- **Task directions**
Each line of the records containing "icon" is to be copied out and returned.
──────
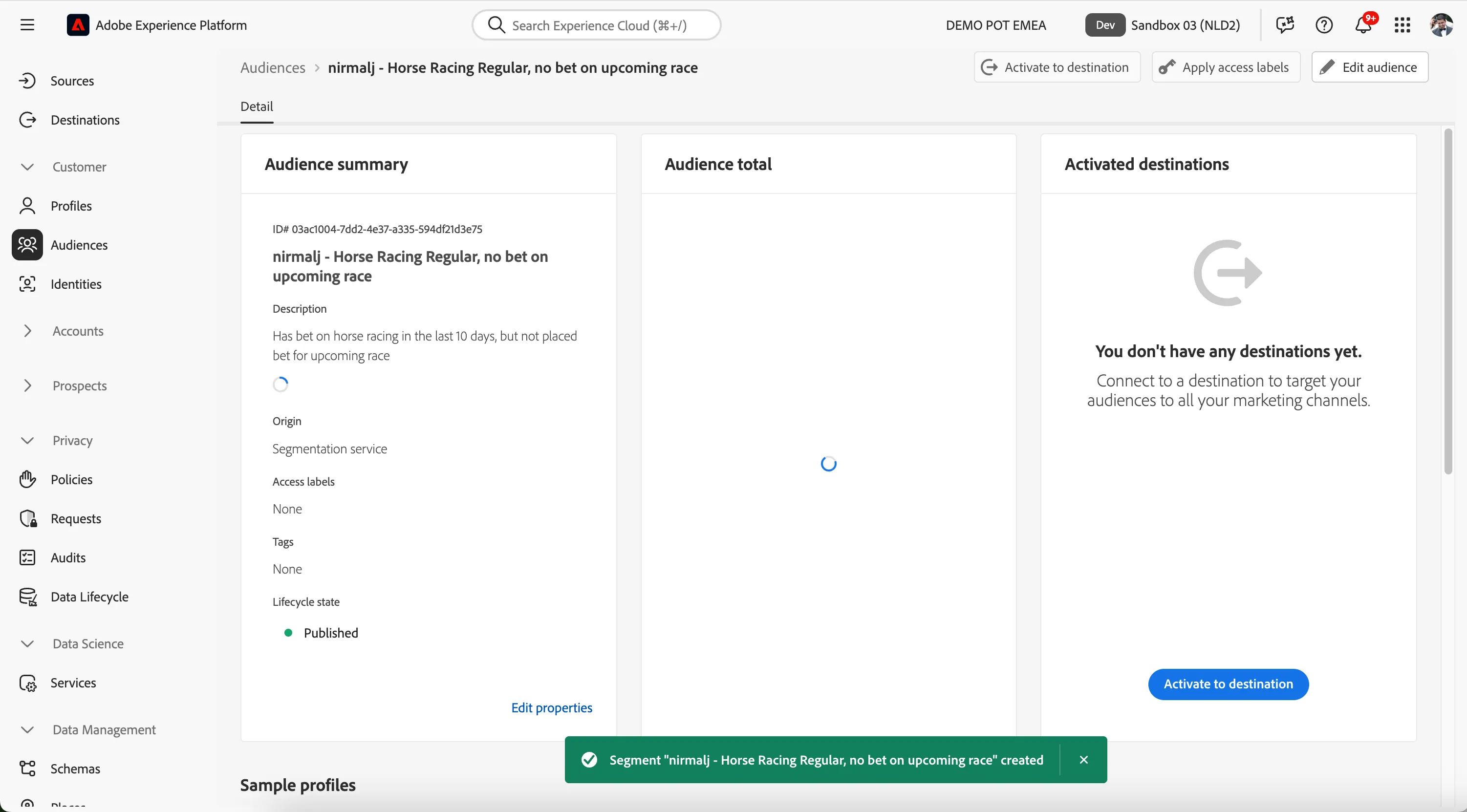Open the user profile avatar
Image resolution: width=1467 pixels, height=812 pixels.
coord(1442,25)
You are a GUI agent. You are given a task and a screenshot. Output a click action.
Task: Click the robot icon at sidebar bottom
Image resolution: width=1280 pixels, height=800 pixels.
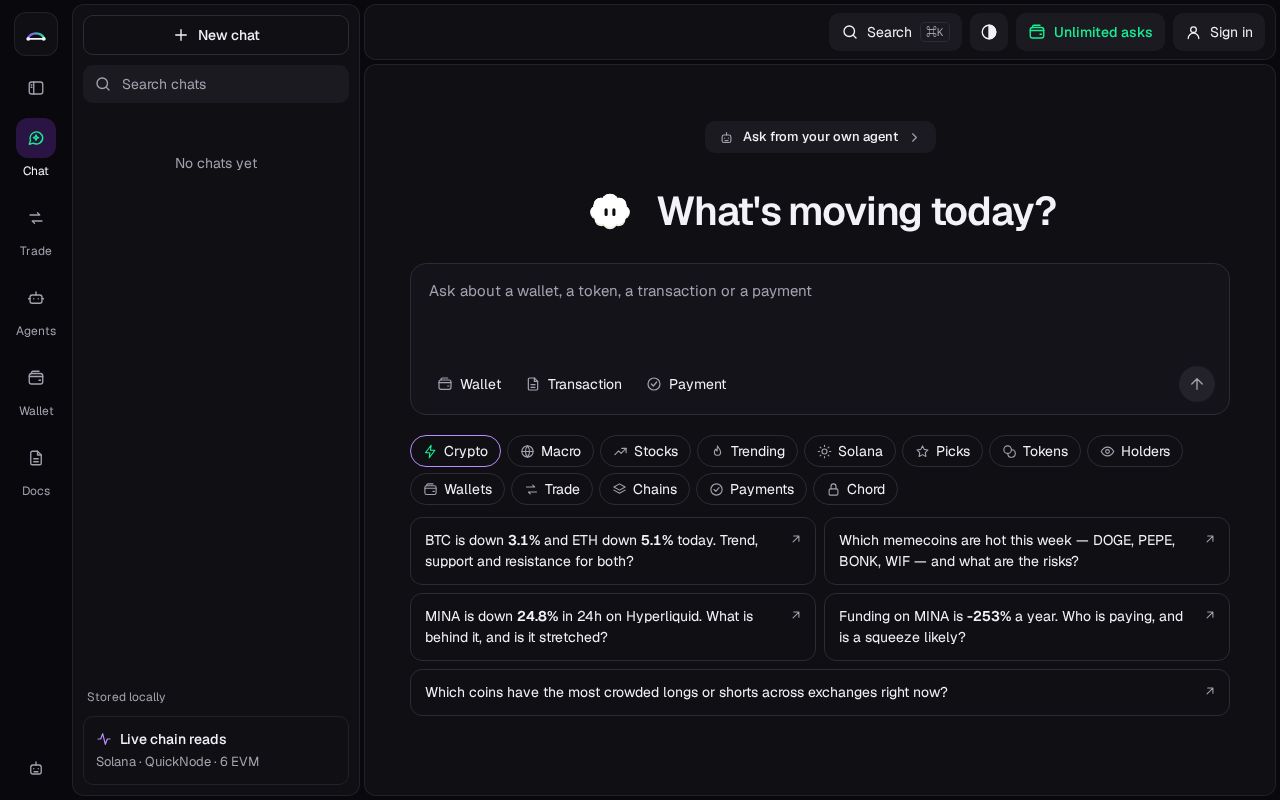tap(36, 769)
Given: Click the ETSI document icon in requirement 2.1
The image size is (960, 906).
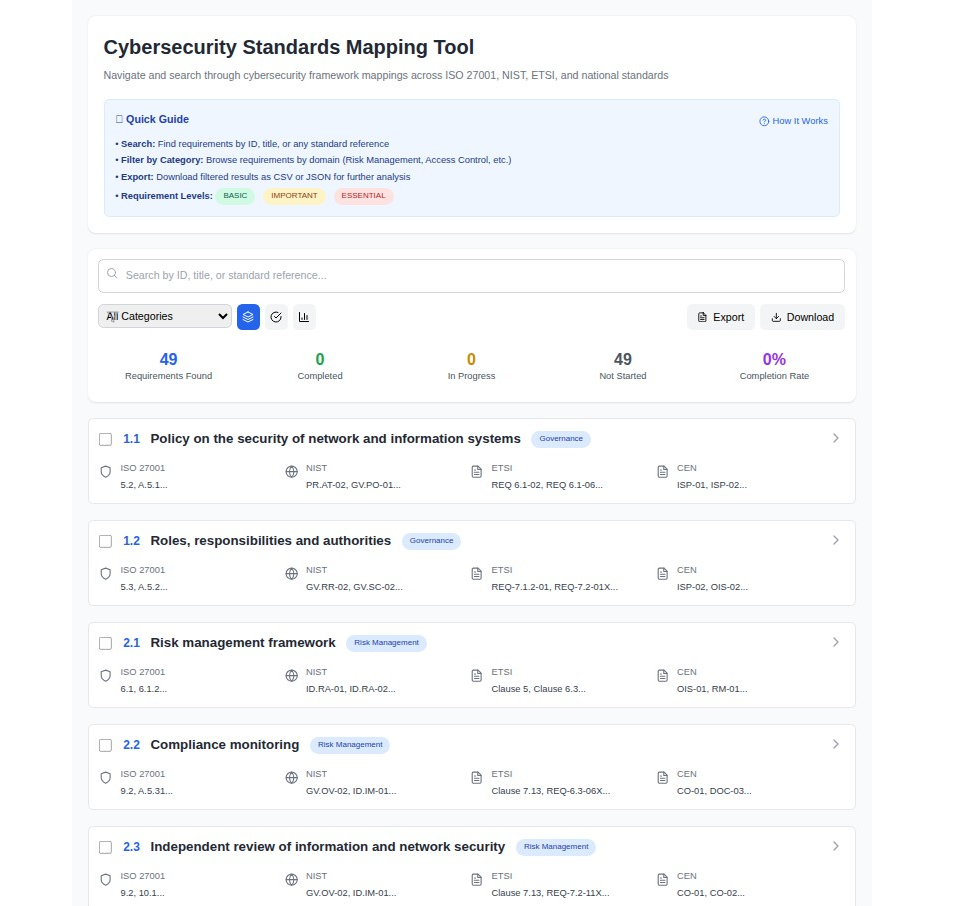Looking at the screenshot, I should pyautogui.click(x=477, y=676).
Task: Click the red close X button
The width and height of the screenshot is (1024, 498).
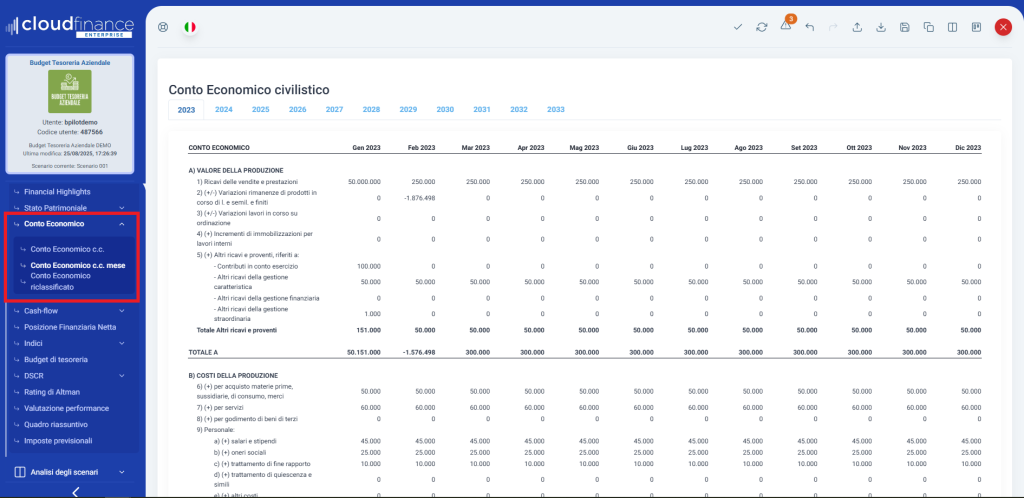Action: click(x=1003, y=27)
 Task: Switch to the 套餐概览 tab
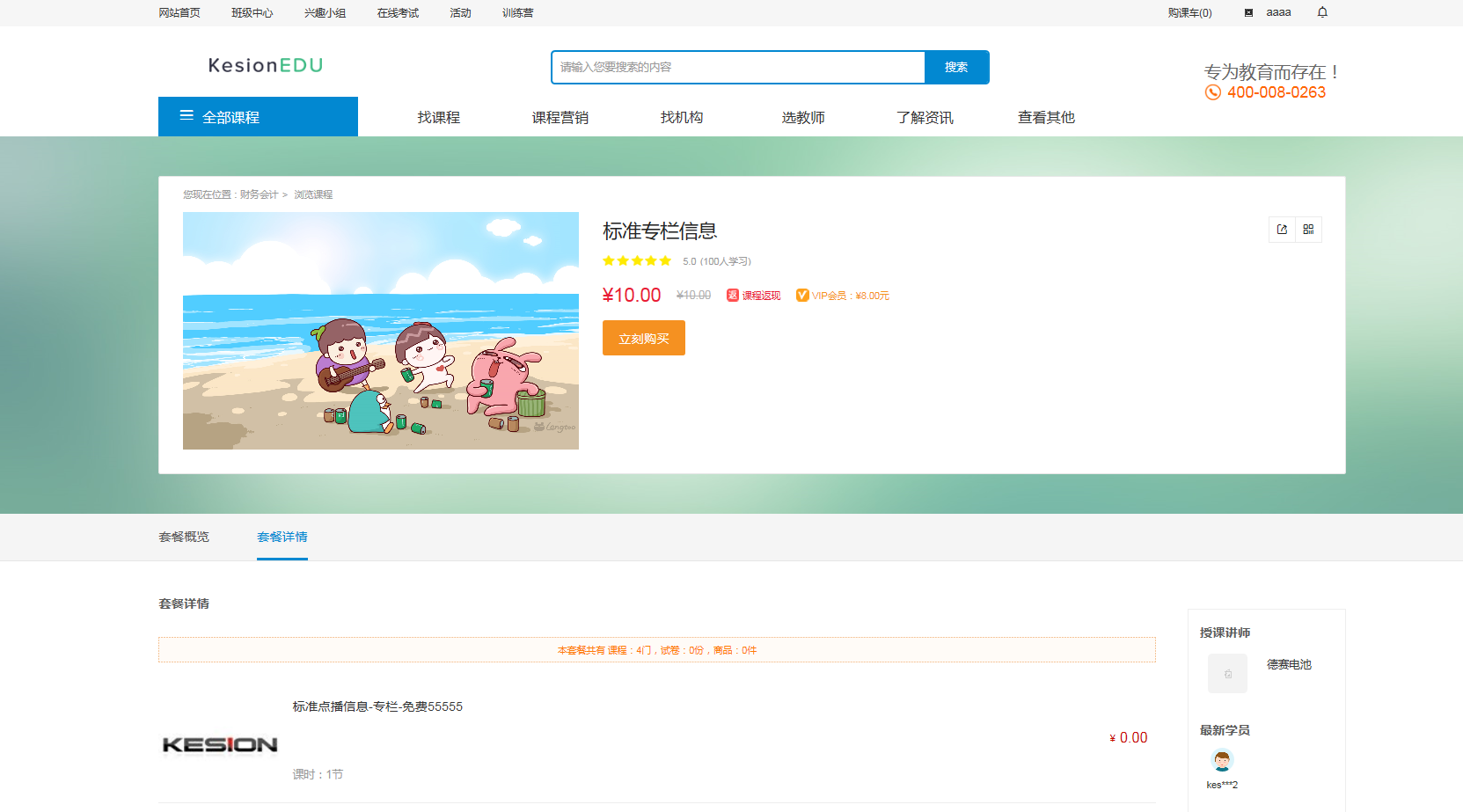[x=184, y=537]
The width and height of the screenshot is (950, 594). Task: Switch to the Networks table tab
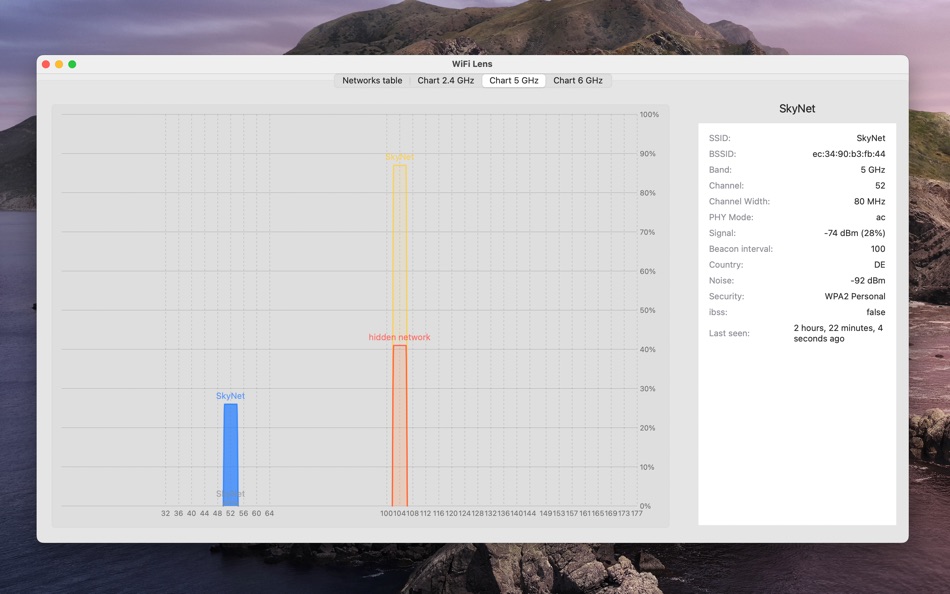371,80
──────
- **Completed exercise**
Task: Click the robot icon at sidebar bottom
Given: Click the ETSI document icon in requirement 2.1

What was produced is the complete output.